Submitted by
Gayatri Gauri
on
Fri, 07/25/2014 - 11:33
Star rating: 4 stars
Bottomline: A delightful Wes Andersonoeuvre that goes beyond a murder.
There is a superlative sequence in the film which brings together the director,Wes Anderson’s trademark visual style and quirky humour in the most heart racing moment. Two victims helplessly hurtle down icy ski slopes on a crazily speeding sled, chasing a sinister looking killer (Willem Dafoe). It looks as if the camera glides you through the same and sends chills of fear and delight together up your spine.
When the sled stops, one is hanging from the edge of a cliff, another ‘s feet can be seen upside down, with the rest of the body buried inside. The killer stomps mercilessly on the cliff. Ice cracks show up. The main victim, Gustave (Ralph Fiennes)clutches the icy edge and belts out a brave dying speech, rendered in the most gentry manner. Seconds later, an unbelievable move concludes the grand spectacle.
There are many such applaud worthy, highly imaginative, gasp evoking and outlandishly funny moments in The Grand Budapest Hotel. A marvelous gunfight across the corridors of the hotel is another deliciously fun ride.
In every single, carefully designed frame of the film, you can see that Anderson loves to weave a tapestry of perfectly stylized decor, period drama and dry humour. Beyond that, we see his softer gaze on a pre world war East Europe seen through the eyes of a young South Asian immigrant, funnily named Zero (Tony Revolori).
In a 1932 flashback within a 1968 flashback,we see Zero getting hired as a lobby boy at Grand Budapest hotel in a war ravaged fictitious place, Zubrowka, by Gustave. Zero is witness to his charming employer bidding goodbye to the dead body of an aging widowed lover, a guest at the hotel.Madam D (Tilda Swinton) happens to be a wealthy lady and has left him a precious painting in her will. There is much more revealed about her connections to the hotel later. When the widow’s greedy, vicious son (Adrian Brody) refuses to let him take the painting, Zero helps Gustave steal it.
The film, thereon moves to a series of adventures and murders, imprisonment, a bizarre escape and a cute, budding romance between Zero and a pastry chef girl, Agatha (Saoirse Ronan), a sweet girl with a tattoo like birthmark on her face.

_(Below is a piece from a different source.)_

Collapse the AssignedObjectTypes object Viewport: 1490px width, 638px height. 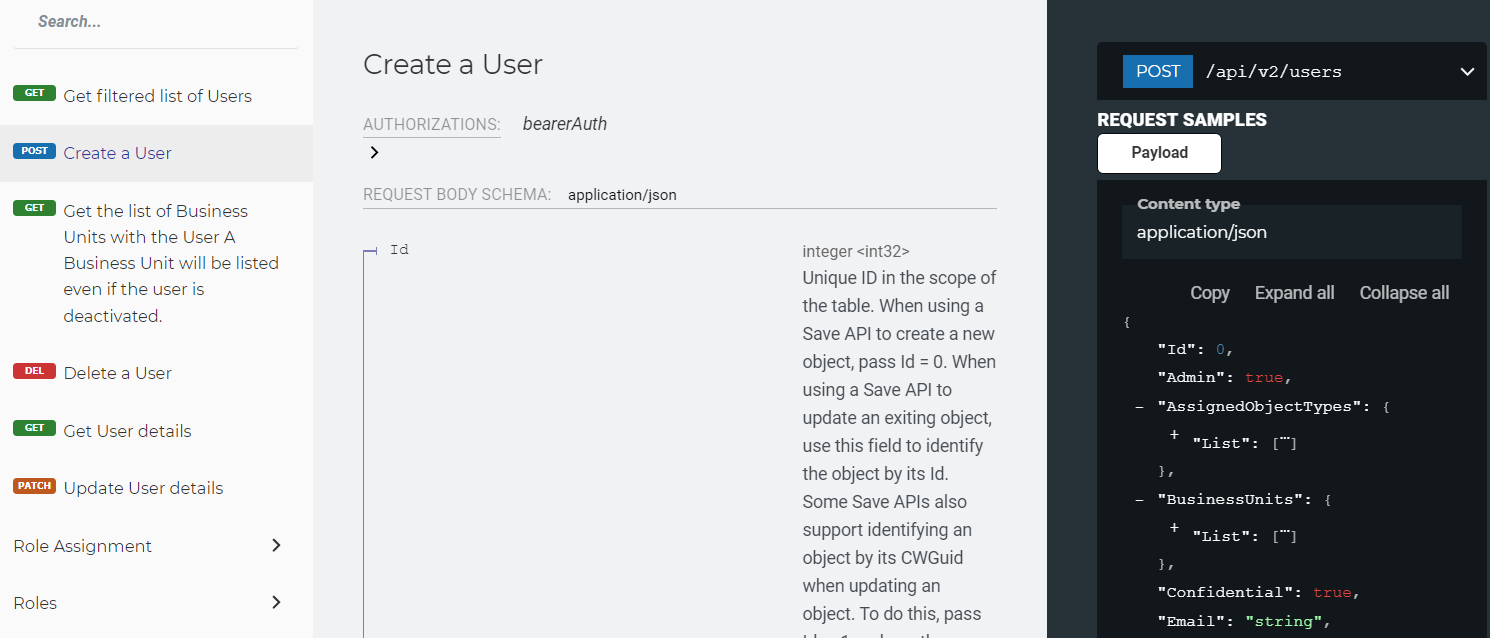1139,406
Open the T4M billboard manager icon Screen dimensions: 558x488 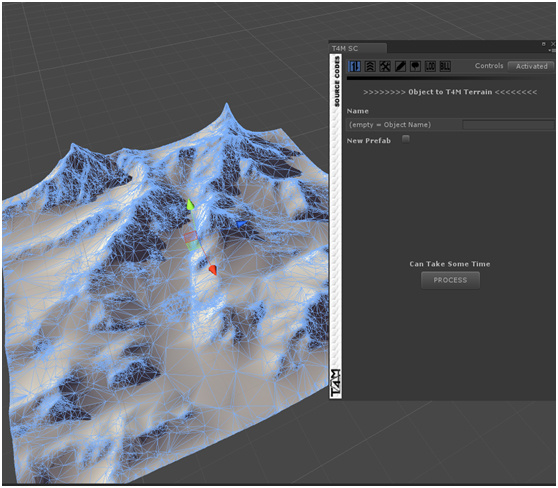445,66
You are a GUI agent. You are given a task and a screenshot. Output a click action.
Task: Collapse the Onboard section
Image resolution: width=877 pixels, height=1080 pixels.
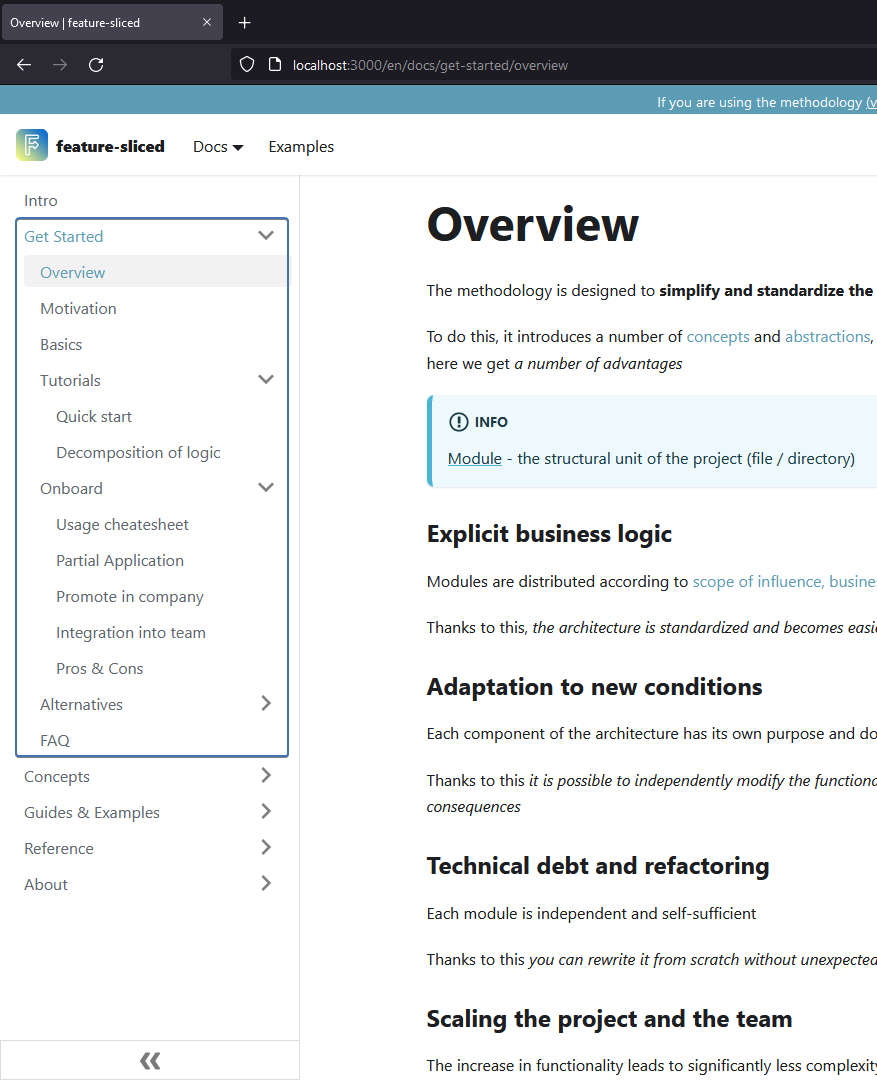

Fingers are cut off and a head in a basket is found in the most sudden, jolting and unforeseen turn of events: the mark of a subtly fantastic written screenplay. The effect is simply startling. Particularly a scene involving a cat.
In a small remarkable touch that bespeaks a hotel background, an escape route is hatched through tiny tools smuggled through miniature pastries sent to the prison. By the time the film ends, too many characters and several time periods and incidents relevant in Zero’s life are covered.
There is a great ensemble cast too that includes Jude Law, Bill Murray, Edward Norton, Harvey Keitel and Jeff Goldblum. But the ultimate heroes are the director, the art directors, costume designers, magician cinematographer, Robert Yeoman who create amazing, frosty and depressing beauty in grey tones along with music composer Alexander Desplat.
Plenty of reasons there to watch the Andersonoeuvre, besides the thrill of a murder, presented with a flourish. And don’t miss those colourful confectionaries.